Archivos Mensuales: abril 2017

TEXTO DE LA AGRUPACIÓN CARTA ABIERTA LEÍDO EN LA ESCUELA ITINERANTE

Qué significa ser maestro
Por Carta Abierta
La escuela pública argentina surge de un gran debate inicial, propio de los comienzos del capitalismo industrial. ¿Hay que educar o instruir? La orientación que surgió siempre en nuestro país y siguió perseverante hasta hoy fue la de educar. De ahí que su concepto educacional acentuaba lo público, lo colectivo, el sentimiento de participación en un destino común, y de este modo, un sentido de libertad y responsabilidad social. A nadie se lo dirigía hacia la senda de la servidumbre y del menguado aprendizaje, instruyéndolo apenas en la servicialidad a una lógica de sumisión. Este tema del primer nivel de la enseñanza es tan vital que se reproduce en el mundo universitario, donde siempre nos encontramos con la batalla entre formar ingenieros o instruir ingenieros en determinadas tecnologías útiles a ciertas industrias.

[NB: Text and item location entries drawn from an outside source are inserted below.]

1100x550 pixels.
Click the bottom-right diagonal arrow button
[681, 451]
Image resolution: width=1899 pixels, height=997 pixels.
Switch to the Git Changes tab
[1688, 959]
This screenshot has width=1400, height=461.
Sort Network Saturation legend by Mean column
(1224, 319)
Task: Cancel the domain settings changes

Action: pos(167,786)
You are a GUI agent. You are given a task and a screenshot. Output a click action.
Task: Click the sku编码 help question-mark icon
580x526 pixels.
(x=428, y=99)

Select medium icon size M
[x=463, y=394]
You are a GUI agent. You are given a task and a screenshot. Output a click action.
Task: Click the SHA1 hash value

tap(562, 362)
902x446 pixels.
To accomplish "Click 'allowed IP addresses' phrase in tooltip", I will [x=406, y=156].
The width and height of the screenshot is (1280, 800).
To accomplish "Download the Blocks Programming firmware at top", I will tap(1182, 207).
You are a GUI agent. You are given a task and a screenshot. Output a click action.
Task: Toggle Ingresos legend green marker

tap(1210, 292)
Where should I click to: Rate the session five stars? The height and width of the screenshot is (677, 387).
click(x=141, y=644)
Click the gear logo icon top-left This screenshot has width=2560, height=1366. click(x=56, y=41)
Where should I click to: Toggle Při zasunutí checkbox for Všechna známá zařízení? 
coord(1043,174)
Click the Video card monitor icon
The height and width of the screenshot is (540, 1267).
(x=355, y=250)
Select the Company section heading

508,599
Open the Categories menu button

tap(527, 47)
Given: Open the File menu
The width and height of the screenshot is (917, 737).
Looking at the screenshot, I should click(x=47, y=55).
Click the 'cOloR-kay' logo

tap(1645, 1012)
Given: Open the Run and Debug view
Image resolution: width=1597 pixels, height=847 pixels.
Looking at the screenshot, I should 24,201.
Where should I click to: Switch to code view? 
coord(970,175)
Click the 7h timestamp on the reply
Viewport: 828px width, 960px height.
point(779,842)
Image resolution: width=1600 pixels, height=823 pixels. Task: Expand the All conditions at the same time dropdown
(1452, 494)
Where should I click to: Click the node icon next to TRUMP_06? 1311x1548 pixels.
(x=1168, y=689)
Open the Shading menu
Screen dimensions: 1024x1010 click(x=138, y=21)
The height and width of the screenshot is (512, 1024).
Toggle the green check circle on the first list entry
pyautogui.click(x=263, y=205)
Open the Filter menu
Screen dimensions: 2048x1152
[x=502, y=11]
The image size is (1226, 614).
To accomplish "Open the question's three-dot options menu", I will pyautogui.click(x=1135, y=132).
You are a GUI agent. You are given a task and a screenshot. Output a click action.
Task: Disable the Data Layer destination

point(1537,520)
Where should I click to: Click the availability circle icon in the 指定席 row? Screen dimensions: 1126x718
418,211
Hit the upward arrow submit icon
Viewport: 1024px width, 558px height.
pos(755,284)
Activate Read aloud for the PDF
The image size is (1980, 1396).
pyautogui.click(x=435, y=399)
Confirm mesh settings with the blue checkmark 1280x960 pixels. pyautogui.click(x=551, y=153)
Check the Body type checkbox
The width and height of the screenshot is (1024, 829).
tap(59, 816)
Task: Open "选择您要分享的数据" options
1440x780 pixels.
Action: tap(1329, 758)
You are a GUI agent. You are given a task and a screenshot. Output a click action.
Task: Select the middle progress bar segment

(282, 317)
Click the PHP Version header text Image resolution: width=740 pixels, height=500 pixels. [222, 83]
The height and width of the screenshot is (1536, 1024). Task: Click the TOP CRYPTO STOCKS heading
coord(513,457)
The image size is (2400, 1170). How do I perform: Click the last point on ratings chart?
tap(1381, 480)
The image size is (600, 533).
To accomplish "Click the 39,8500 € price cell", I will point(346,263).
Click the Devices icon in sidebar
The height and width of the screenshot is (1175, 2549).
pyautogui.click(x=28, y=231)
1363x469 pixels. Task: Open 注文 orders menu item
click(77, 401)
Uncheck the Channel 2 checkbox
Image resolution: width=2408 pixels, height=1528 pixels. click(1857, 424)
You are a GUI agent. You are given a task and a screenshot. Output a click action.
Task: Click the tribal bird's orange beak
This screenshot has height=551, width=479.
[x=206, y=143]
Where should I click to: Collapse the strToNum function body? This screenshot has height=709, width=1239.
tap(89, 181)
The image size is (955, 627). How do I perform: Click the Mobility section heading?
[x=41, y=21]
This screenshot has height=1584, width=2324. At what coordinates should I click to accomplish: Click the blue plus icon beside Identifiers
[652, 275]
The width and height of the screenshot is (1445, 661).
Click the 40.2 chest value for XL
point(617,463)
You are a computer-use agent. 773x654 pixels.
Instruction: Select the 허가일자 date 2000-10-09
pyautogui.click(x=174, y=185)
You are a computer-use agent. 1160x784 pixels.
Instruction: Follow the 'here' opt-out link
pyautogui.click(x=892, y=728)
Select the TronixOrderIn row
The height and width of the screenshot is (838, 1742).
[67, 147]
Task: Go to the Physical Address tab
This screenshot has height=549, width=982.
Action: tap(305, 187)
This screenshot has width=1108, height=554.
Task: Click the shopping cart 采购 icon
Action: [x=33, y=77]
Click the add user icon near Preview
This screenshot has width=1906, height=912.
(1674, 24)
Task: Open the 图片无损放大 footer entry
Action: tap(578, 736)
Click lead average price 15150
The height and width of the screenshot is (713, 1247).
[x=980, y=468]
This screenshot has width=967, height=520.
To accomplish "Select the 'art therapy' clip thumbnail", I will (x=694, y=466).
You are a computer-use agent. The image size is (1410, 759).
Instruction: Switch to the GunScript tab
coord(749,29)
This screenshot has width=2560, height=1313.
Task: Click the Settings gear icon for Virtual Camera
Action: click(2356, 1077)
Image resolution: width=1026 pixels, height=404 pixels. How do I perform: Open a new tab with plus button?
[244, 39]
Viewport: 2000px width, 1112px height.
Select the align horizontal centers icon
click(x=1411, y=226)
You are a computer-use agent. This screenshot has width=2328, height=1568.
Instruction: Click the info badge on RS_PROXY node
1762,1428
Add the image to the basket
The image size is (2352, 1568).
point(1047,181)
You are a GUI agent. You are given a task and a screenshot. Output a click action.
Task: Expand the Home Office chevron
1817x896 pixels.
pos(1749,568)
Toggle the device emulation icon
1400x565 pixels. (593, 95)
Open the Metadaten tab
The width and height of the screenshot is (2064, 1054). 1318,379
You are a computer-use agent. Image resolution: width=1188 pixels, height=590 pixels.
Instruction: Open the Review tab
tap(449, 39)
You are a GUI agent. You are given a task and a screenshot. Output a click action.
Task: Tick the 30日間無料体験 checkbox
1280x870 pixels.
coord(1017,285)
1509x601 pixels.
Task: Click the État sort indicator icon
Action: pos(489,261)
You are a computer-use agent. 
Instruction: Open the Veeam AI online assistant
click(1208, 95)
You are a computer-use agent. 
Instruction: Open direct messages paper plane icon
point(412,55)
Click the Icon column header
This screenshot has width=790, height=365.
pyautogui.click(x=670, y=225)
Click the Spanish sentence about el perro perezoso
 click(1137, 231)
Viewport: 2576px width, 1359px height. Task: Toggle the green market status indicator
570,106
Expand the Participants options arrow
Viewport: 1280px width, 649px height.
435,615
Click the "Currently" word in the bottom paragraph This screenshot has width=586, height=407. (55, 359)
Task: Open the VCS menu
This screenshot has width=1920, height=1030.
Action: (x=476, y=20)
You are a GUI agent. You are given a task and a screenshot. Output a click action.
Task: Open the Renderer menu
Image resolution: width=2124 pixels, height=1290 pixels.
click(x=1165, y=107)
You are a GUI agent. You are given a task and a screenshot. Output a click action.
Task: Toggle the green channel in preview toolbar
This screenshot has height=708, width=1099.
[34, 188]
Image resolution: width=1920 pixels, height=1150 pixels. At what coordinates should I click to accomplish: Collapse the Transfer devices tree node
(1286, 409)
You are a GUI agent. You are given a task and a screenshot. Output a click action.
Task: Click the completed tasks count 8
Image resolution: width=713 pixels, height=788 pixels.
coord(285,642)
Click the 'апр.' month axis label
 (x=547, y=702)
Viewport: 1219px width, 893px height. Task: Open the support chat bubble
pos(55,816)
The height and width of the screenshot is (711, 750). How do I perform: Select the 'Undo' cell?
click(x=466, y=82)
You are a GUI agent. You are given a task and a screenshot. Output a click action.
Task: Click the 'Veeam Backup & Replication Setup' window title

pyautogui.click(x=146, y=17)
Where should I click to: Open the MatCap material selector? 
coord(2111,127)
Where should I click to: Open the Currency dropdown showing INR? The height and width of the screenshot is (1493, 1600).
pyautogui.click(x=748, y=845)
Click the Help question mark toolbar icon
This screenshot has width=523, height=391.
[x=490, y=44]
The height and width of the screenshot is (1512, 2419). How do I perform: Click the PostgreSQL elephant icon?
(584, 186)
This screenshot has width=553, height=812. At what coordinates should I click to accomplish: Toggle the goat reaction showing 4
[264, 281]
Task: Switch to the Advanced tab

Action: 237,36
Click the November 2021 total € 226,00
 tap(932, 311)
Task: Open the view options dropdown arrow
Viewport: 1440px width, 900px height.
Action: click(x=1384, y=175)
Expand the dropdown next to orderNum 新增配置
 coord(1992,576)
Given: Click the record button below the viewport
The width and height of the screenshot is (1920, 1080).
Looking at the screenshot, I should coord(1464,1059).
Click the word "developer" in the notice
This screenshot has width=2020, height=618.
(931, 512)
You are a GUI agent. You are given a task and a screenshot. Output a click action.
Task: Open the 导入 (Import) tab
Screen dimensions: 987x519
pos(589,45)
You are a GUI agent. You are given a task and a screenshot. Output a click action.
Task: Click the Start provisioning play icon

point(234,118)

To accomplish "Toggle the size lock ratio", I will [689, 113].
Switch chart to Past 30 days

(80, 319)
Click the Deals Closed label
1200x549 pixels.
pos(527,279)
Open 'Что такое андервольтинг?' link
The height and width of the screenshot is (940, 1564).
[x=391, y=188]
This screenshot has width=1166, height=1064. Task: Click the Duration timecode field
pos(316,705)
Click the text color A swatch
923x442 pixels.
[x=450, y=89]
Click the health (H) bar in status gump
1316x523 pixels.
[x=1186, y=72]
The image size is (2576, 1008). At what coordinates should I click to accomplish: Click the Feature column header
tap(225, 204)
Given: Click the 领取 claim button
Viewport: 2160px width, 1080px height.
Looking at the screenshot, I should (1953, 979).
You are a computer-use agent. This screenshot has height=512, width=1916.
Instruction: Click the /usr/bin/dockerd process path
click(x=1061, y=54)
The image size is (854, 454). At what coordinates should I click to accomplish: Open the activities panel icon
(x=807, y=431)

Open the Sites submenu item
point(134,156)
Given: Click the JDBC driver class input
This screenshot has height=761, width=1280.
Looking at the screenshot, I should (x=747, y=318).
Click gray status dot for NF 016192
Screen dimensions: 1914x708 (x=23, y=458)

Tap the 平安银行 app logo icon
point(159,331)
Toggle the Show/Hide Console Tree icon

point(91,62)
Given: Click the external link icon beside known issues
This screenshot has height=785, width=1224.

Si instruir era crear un nuevo proletario con sus conocimientos sumarios adecuados a la vida industrial que lo masacra, y encerrar allí las conciencias, educar consistía, en cambio, en abrir la compuertas de cada alumno a una ciudadanía compleja, a la participación social, a la vocación intelectual y política, a ser hombres y mujeres plenas. Con muchas vicisitudes adversas y proyectos de desmantelamiento diversos de esta concepción humanística, que ocurrieron en demasiados períodos históricos de nuestro país, esta concepción aún sobrevive.
Fue y es la forma educacional crítica e integradora que se mantuvo siempre en el sistema escolar argentino gracias a maestras y maestros que sabían y saben –en un gran legado transmitido de generación en generación– que el protagonista central de la educación es el vínculo asombroso, vital y repleto de emocionante dramatismo entre maestros y alumnos. Ese vínculo nos lleva a una pregunta fundamental de la vida civilizatoria: ¿quién educa a los educadores? Nuestro país siempre mantuvo un horizonte generoso en todo su sistema educacional, un edificio entrecruzado y lleno de escalones interconectados, donde el aprendizaje del que enseña a aprender, la educación del que va a educar, constantemente se realizó como un acto igualitario, sorprendente y esencial. Allí nunca dejó de considerarse como núcleo fundante la delicada tarea iniciática que supone el primer acto de lectura y escritura.